Algemene wijzigingsregels (artikel 8 )
Dit artikel bevat regels ten aanzien van algemene wijzigingsbevoegdheden.

Overige regels (artikel 9 )
In dit artikel zijn regels opgenomen ten aanzien van de werking van de in dit

bestemmingsplan opgenomen regels.

Hoofdstuk 4 Overgangs- en slotregels

Overgangsrecht (artikel 10)
Voor volgens de regels afwijkende bestaande bebouwing is voor de omvang, het onderhoud en de herbouw een overgangsregel opgenomen.
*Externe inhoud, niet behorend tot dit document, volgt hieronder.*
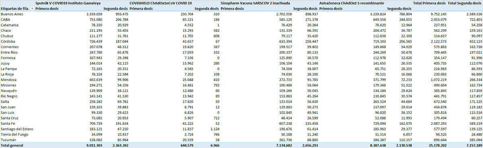The height and width of the screenshot is (148, 483).
Task: Click the Buenos Aires row label
Action: (x=11, y=14)
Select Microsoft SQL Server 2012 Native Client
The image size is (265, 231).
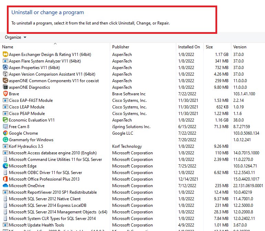45,199
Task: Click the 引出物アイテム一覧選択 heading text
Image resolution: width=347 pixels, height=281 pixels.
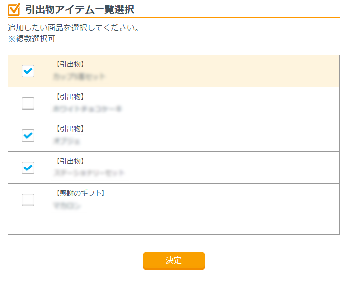Action: 79,9
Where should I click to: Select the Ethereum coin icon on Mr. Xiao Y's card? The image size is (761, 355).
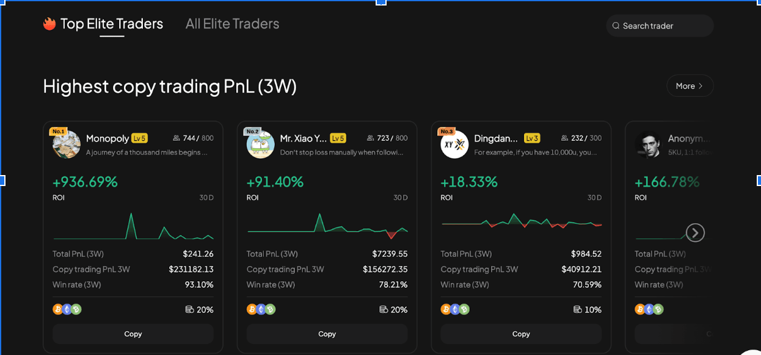pyautogui.click(x=261, y=309)
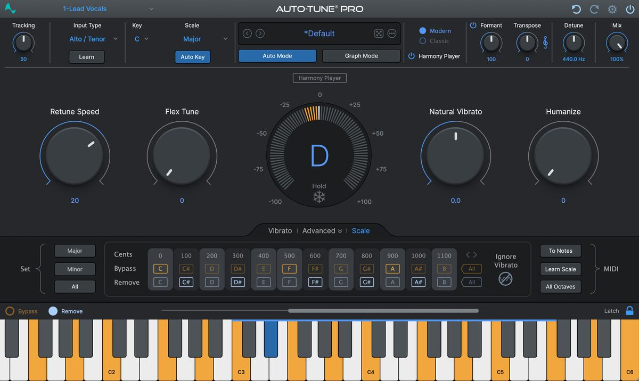Toggle the Harmony Player power switch

coord(411,56)
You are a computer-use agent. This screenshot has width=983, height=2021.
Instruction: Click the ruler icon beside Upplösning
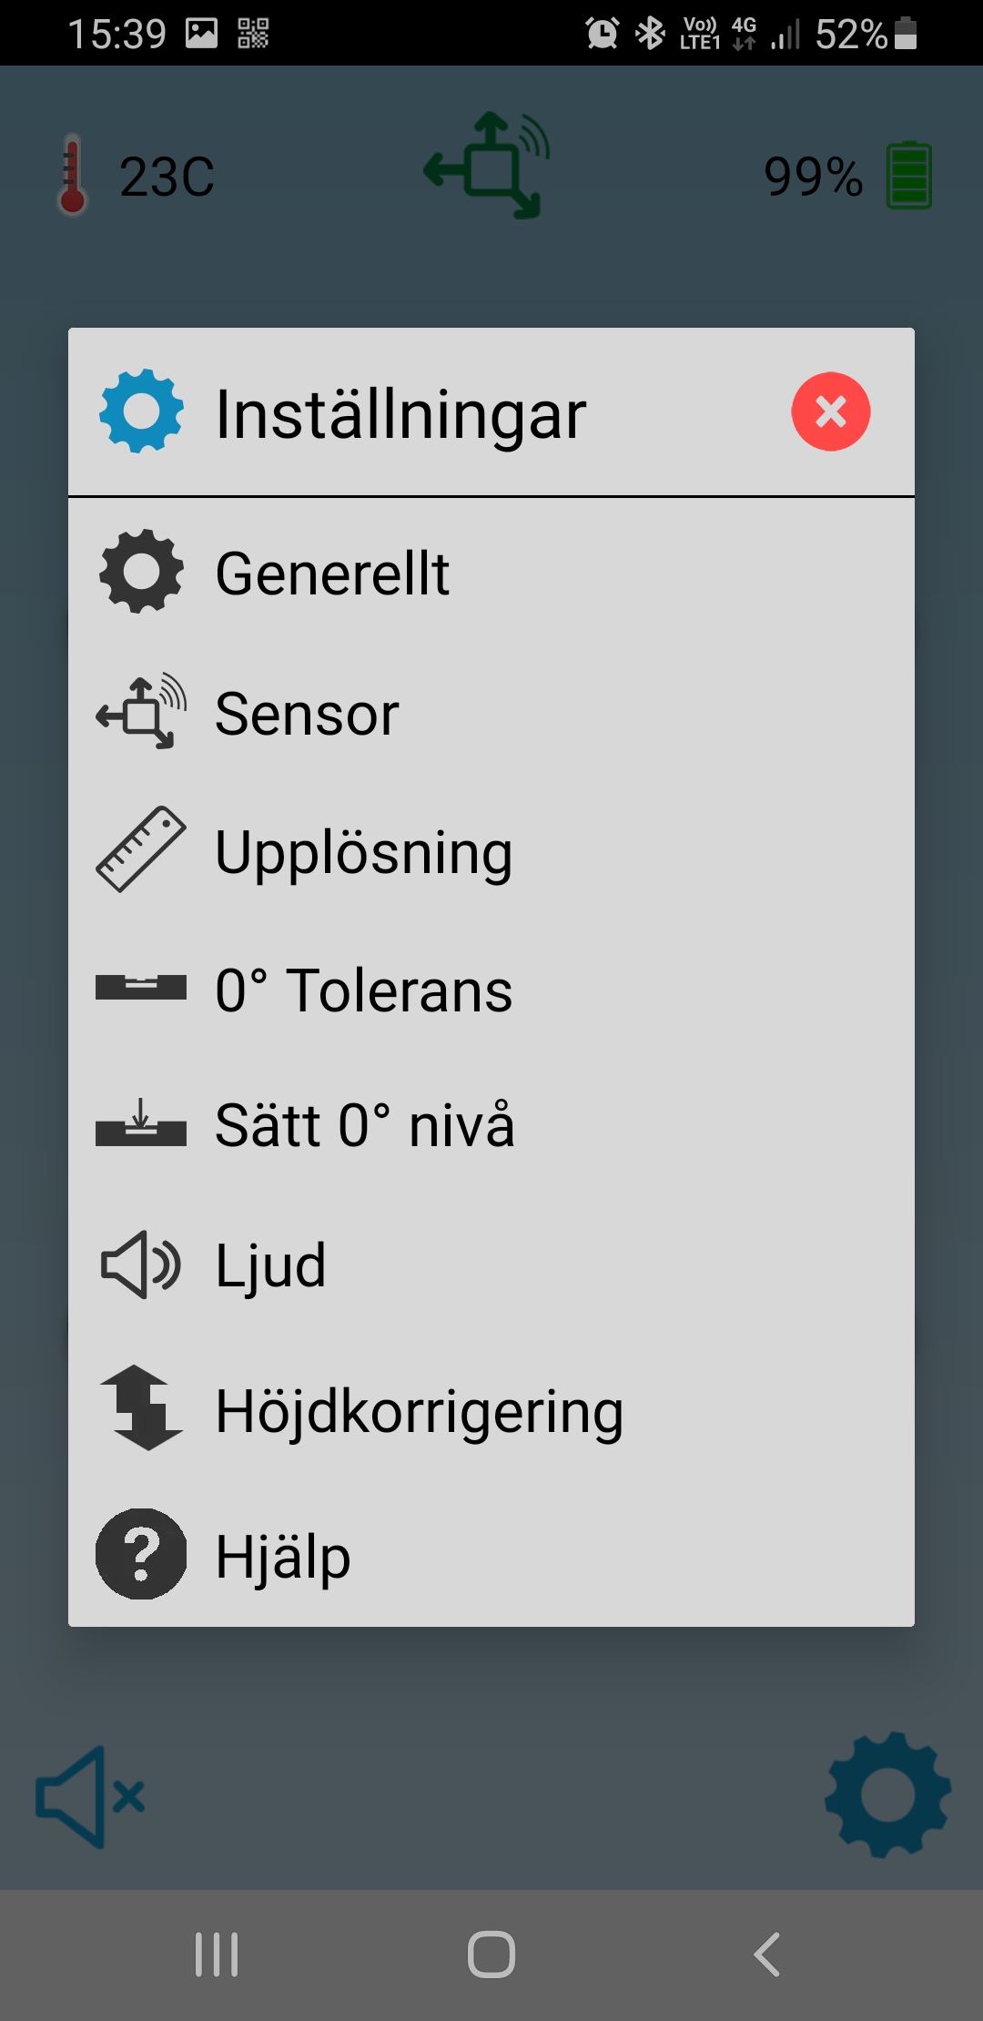coord(141,849)
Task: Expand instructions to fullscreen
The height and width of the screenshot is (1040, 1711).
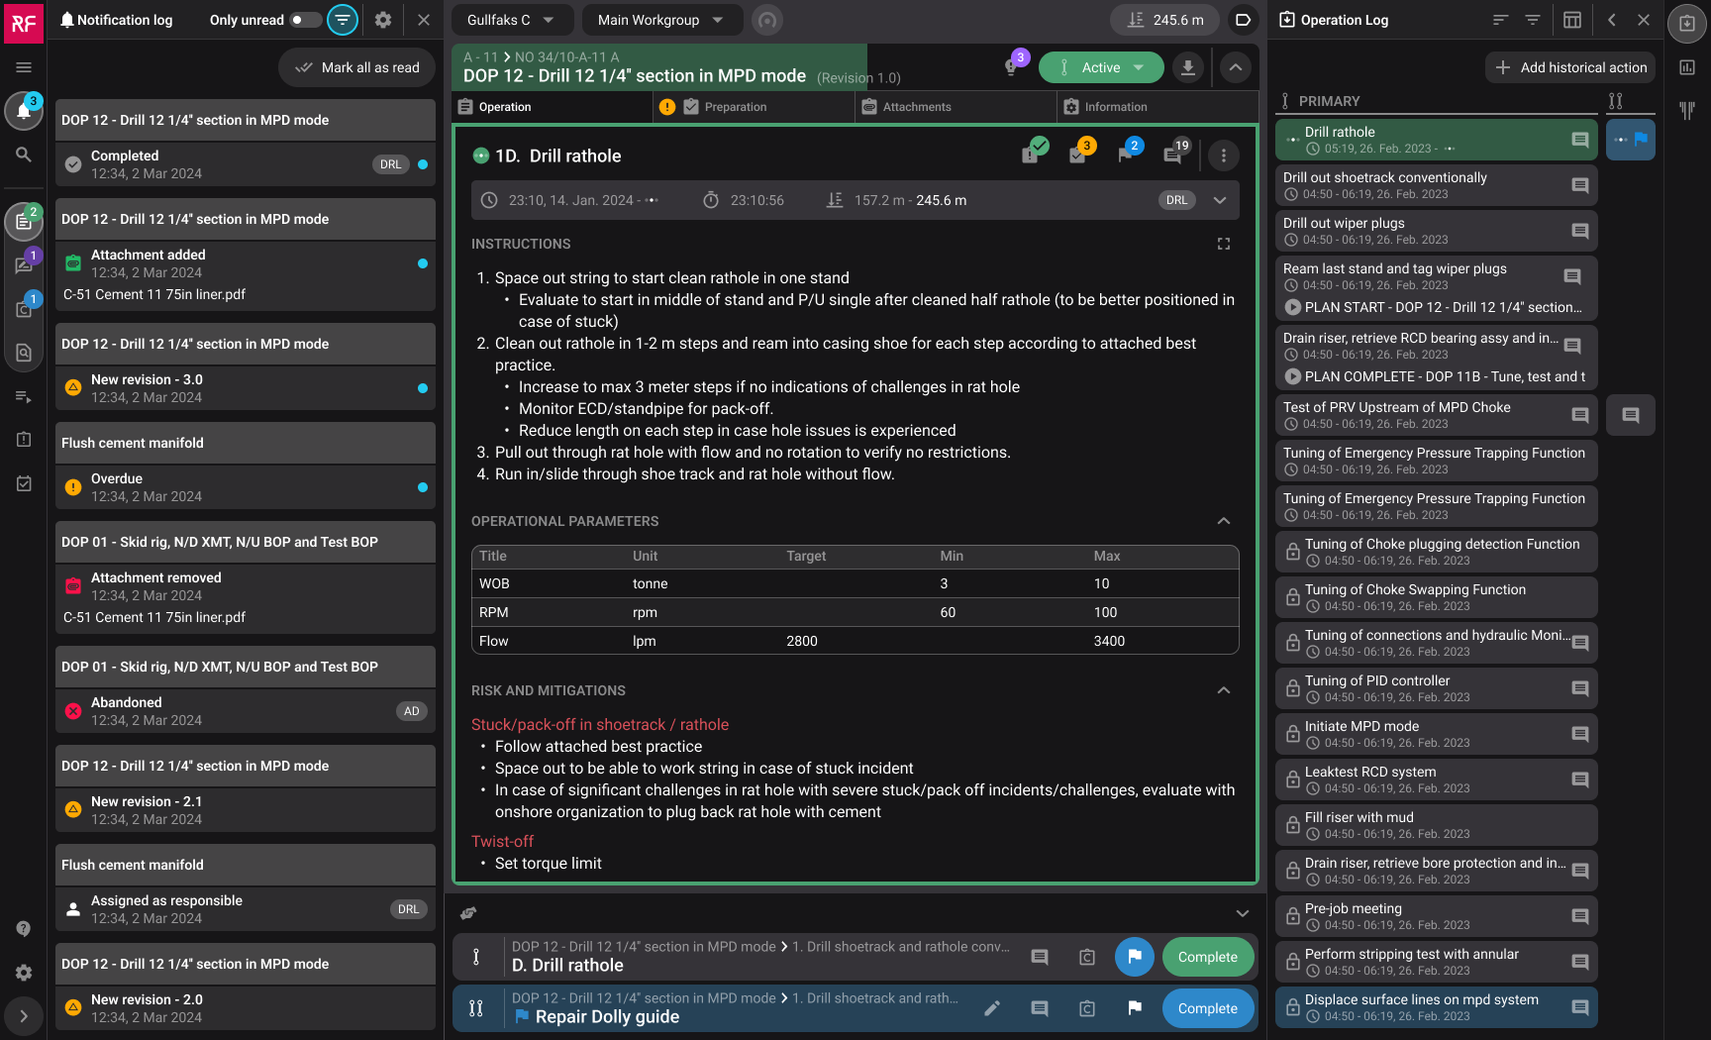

Dit artikel bevat tevens een overgangsregel ten aanzien van het voortzetten van bestaand gebruik dat in strijd met het bestemmingsplan is.

Slotregel (artikel 11)
Hier wordt vermeld onder welke naam de regels van dit bestemmingsplan kunnen worden aangehaald.

Hoofdstuk 8 Procedure

Het wijzigingsplan doorloopt de gebruikelijke procedure op grond van artikel 3.9a Wro. De voorziene procedurestappen zijn:

  • 1. Overleg ex artikel 3.1.1 Bro
  • 2. Terinzagelegging ontwerpwijzigingsplan
  • 3. Vaststelling door college van burgemeester en wethouders
  • 4. Terinzagelegging vastgesteld wijzigingsplan.